EY has a variety of volunteer programs for its 65,000 U.S. employees, who represent about 30 percent of its worldwide workforce. Some of these programs allow younger folks a chance to develop and showcase their talents earlier in their careers than they otherwise would be able to, Holmes notes.
For example, younger professionals don’t often have an opportunity to hone their leadership and public speaking skills by headlining large client presentations. But at EY, Millennials can teach a junior achievement class or be part of a mentoring team that gives lectures at high schools—activities that can help them learn to construct speeches and talk to large groups. This approach showcases how companies can tie community involvement with succession planning efforts, perhaps even integrating them with workers’ professional development goals.
In 2009, EY develoed a program that targets Millennials: EY Earthwatch Ambassadors. It sends teams of 10 people on weeklong assignments to help environmental nonprofits in developing countries to create better business and logistics systems.
Holmes says the program grew out of the company’s desire to give Millennials international experience. The only other foreign volunteer assignment is to work as a solo consultant for six weeks—a stint that EY leadership believes is only appropriate for older, more seasoned executives.

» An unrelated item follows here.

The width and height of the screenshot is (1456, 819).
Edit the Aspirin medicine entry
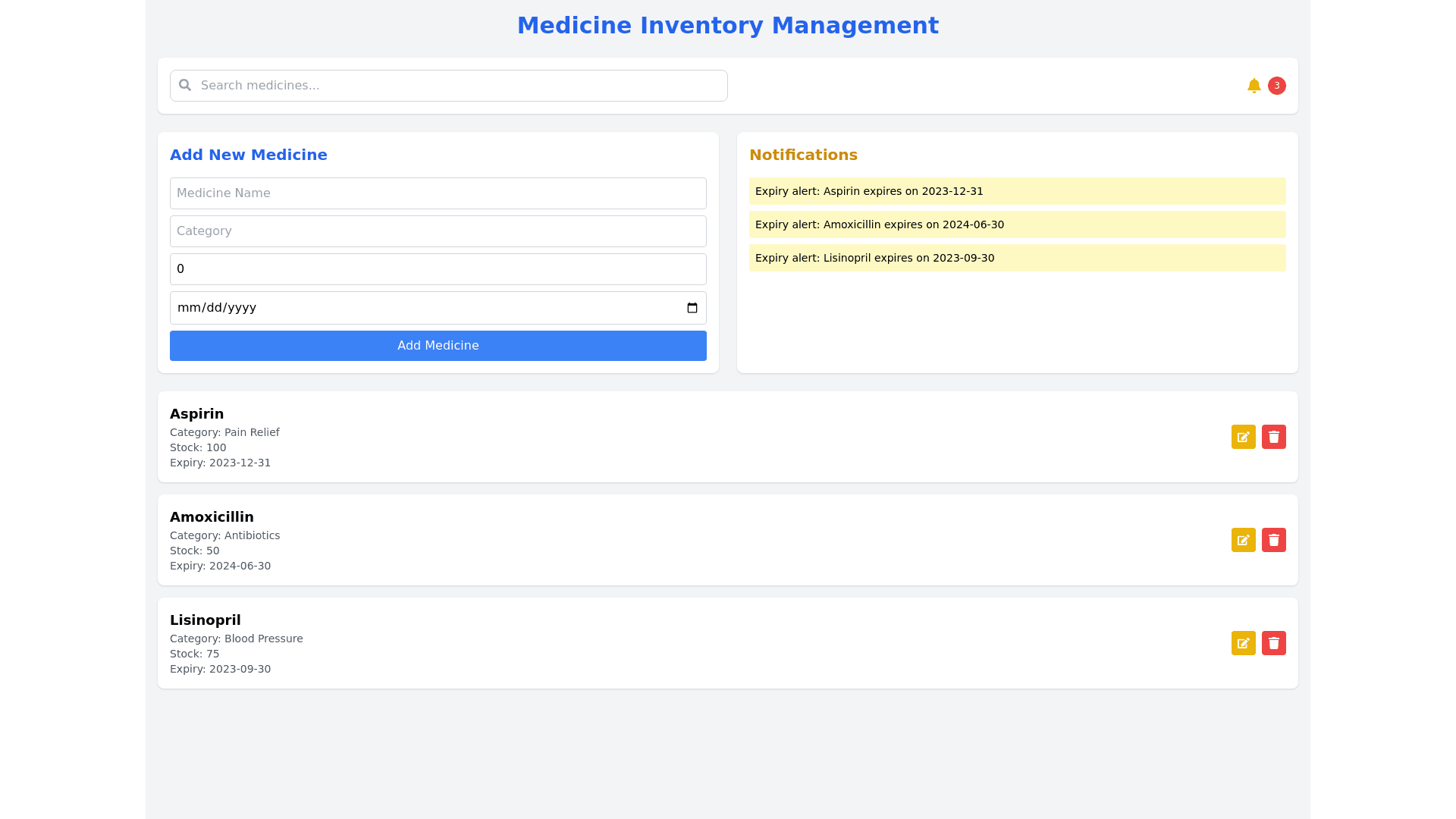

International experience is crucial for ambitious young executives at corporations with worldwide client and staff bases, such as EY and tech giant IBM. In 2008, IBM initiated a program based on the Peace Corps that sends groups of employees to developing countries to partner with local startups, nonprofits and government officials to work on issues such as economic development, education and health care.
“You need a broad range of leadership skills in this economy,” says Stan Litow, IBM’s vice president of corporate culture and corporate affairs and president of the IBM International Foundation. “Millennials are hungry for programs like this.”
Litow says the program is well-suited for Millennials because they enjoy working in teams. What’s more, Millennial employees seek to do more than just perform perfunctory good deeds; they aspire to make a real difference. “They want to solve the problem,” he explains. The program has attracted many young people to want to work at IBM, according to Litow.
Earlier this year, 26-year-old Jack Winstead, a managing consultant at IBM Cognitive Solutions, was part of a team that traveled to Ghana to work on education programs, including advising a local company on how to refine its plan to bring computers to girls in remote villages.
Winstead had volunteered overseas previously and founded a nonprofit that teaches children and young adults in India how to code. Going to Ghana was a way to further expand his horizons and gain leadership experience, he says.
Over the course of five weeks, Winstead had to not only learn about Ghana’s customs, culture, lending environment and economy but also discern how his client, TechAide, would fit into the country’s computer market. By the end of the project, the IBM team had created a detailed plan for TechAide to deliver computers to 400 schools.
“I can’t tell you how many problems we needed to solve every day or even how we did it,” Winstead says. “You just adapt.”
He says the constant need to think fast and change course has sharpened his leadership skills. “It’s one of the soft connections that are hard to make,” he explains.
Ultimately, IBM will reap the benefits of his adventure. And, just as important to him, he will learn from his colleagues who have gone through that program or other skill-building exercises sponsored by IBM.
“I found a lot of people who really want to have an impact,” Winstead says.
Indeed, whether companies opt to offer large global programs or small employee-driven passion projects, allowing employees to give back can give your company the edge when attempting to attract and retain the generation that will inherit the business.
Theresa Agovino is a freelance business writer based in New York City.